Tasks should handle cancellation to keep your app responsive:

import asyncio

async def work():
    try:
        while True:
            await asyncio.sleep(0.5)
    except asyncio.CancelledError:
        # cleanup here
        raise

async def main():
    task = asyncio.create_task(work())
    await asyncio.sleep(1.5)
    task.cancel()
    try:
        await task
    except asyncio.CancelledError:
        print("Cancelled")

asyncio.run(main())

Use timeouts to bound latency:

await asyncio.wait_for(some_async_call(), timeout=3.0)

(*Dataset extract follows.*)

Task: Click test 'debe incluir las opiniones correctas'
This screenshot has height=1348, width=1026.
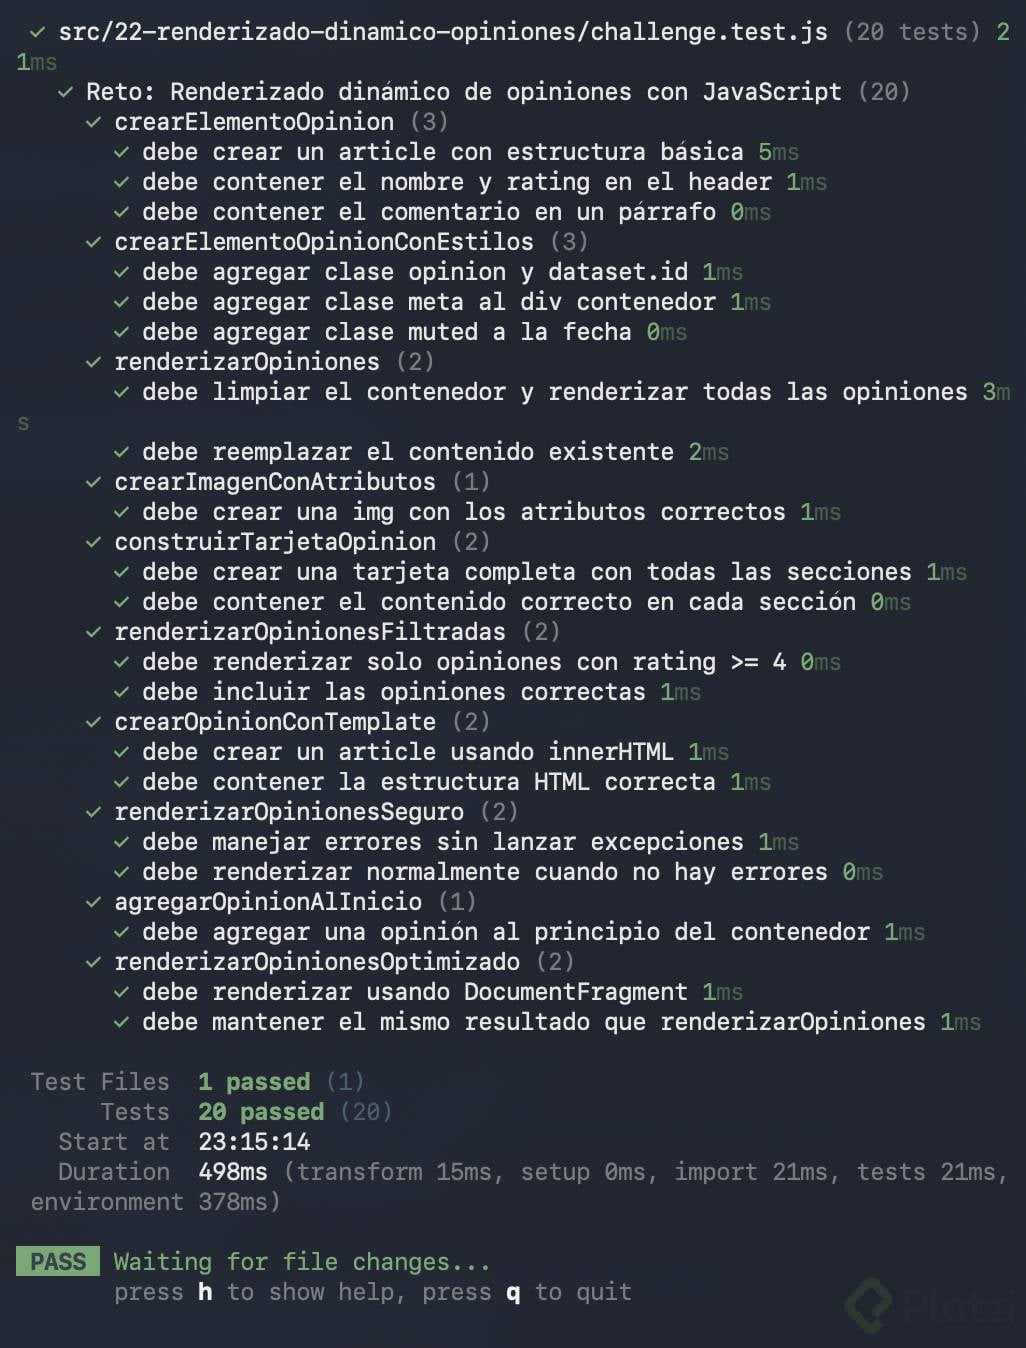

Structured concurrency patterns

  • asyncio.gather: Run tasks concurrently and collect results. Use return_exceptions=True if you want all results even when some fail.
  • asyncio.TaskGroup (Python 3.11+): Prefer for structured concurrency and better error handling.
import asyncio

async def main():
    async with asyncio.TaskGroup() as tg:
        tg.create_task(asyncio.sleep(1))
        tg.create_task(asyncio.sleep(2))

asyncio.run(main())

Best practices

  • Prefer async-native libraries (aiohttp, asyncpg, aiosmtplib, etc.).
  • Don’t mix blocking I/O in async functions.
  • Batch I/O with gather to reduce round-trips.
  • Use backpressure and semaphores to limit concurrency against external services.
  • Propagate cancellations and handle CancelledError explicitly.
  • Add observability: log task creation, durations, and exceptions.
import asyncio
import aiohttp

SEM = asyncio.Semaphore(10)

async def fetch(session, url):
    async with SEM:  # limit concurrency
        async with session.get(url, timeout=5) as r:
            r.raise_for_status()
            return await r.text()

async def crawl(urls):
    async with aiohttp.ClientSession() as session:
        return await asyncio.gather(*(fetch(session, u) for u in urls), return_exceptions=True)

When not to use asyncio

  • CPU-bound workloads (use multiprocessing or C extensions/SIMD).
  • Simple scripts with small amounts of I/O where complexity isn’t justified.
  • Integrations that require thread-only APIs.

Summary

Asyncio lets you scale I/O-bound Python code efficiently with a clear async/await syntax. Start small: migrate a single I/O-heavy path, adopt async-native libraries, and measure the impact. With careful cancellation, timeouts, and concurrency limits, you’ll unlock significant throughput without adding thread complexity.